» Written problem
Please retype all of the material below line for line, with no changes.

» Listing

§ §

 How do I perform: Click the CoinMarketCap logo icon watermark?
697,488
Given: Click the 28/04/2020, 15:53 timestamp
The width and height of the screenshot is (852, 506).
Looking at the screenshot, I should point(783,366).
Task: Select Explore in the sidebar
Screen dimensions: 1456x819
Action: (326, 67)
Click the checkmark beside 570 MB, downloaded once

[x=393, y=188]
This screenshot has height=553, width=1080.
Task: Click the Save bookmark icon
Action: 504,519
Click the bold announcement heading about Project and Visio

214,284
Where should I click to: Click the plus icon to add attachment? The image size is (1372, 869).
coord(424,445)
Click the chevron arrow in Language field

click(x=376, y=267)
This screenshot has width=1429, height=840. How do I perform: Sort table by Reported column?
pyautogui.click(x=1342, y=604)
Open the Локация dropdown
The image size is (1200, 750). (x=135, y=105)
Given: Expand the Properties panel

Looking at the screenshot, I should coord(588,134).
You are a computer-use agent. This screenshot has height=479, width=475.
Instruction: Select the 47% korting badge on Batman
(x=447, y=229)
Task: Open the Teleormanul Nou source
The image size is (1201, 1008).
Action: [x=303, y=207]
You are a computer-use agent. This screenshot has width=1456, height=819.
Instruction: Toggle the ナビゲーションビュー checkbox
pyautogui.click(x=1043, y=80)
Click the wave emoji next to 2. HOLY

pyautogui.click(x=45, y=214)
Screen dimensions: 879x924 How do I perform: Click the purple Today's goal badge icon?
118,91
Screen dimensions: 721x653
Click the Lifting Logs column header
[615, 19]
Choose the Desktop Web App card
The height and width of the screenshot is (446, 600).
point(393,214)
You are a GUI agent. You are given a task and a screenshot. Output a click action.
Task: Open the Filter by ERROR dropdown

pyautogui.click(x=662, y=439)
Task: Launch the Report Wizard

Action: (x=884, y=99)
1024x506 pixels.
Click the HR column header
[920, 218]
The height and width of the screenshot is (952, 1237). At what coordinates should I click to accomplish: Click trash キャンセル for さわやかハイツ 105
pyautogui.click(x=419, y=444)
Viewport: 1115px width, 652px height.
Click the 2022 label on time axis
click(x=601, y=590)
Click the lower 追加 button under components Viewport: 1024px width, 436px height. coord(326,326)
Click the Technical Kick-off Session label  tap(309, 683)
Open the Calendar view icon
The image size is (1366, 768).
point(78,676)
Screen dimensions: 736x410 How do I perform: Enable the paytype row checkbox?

§ §

» Response to this exercise
 How do I perform: Click the CoinMarketCap logo icon watermark?
697,488
Given: Click the 28/04/2020, 15:53 timestamp
The width and height of the screenshot is (852, 506).
Looking at the screenshot, I should point(783,366).
Task: Select Explore in the sidebar
Screen dimensions: 1456x819
Action: (326, 67)
Click the checkmark beside 570 MB, downloaded once

[x=393, y=188]
This screenshot has height=553, width=1080.
Task: Click the Save bookmark icon
Action: 504,519
Click the bold announcement heading about Project and Visio

214,284
Where should I click to: Click the plus icon to add attachment? The image size is (1372, 869).
coord(424,445)
Click the chevron arrow in Language field

click(x=376, y=267)
This screenshot has width=1429, height=840. How do I perform: Sort table by Reported column?
pyautogui.click(x=1342, y=604)
Open the Локация dropdown
The image size is (1200, 750). (x=135, y=105)
Given: Expand the Properties panel

Looking at the screenshot, I should coord(588,134).
You are a computer-use agent. This screenshot has height=479, width=475.
Instruction: Select the 47% korting badge on Batman
(x=447, y=229)
Task: Open the Teleormanul Nou source
The image size is (1201, 1008).
Action: [x=303, y=207]
You are a computer-use agent. This screenshot has width=1456, height=819.
Instruction: Toggle the ナビゲーションビュー checkbox
pyautogui.click(x=1043, y=80)
Click the wave emoji next to 2. HOLY

pyautogui.click(x=45, y=214)
Screen dimensions: 879x924 How do I perform: Click the purple Today's goal badge icon?
118,91
Screen dimensions: 721x653
Click the Lifting Logs column header
[615, 19]
Choose the Desktop Web App card
The height and width of the screenshot is (446, 600).
point(393,214)
You are a GUI agent. You are given a task and a screenshot. Output a click action.
Task: Open the Filter by ERROR dropdown

pyautogui.click(x=662, y=439)
Task: Launch the Report Wizard

Action: (x=884, y=99)
1024x506 pixels.
Click the HR column header
[920, 218]
The height and width of the screenshot is (952, 1237). At what coordinates should I click to accomplish: Click trash キャンセル for さわやかハイツ 105
pyautogui.click(x=419, y=444)
Viewport: 1115px width, 652px height.
Click the 2022 label on time axis
click(x=601, y=590)
Click the lower 追加 button under components Viewport: 1024px width, 436px height. coord(326,326)
Click the Technical Kick-off Session label  tap(309, 683)
Open the Calendar view icon
The image size is (1366, 768).
point(78,676)
Screen dimensions: 736x410 How do I perform: Enable the paytype row checkbox?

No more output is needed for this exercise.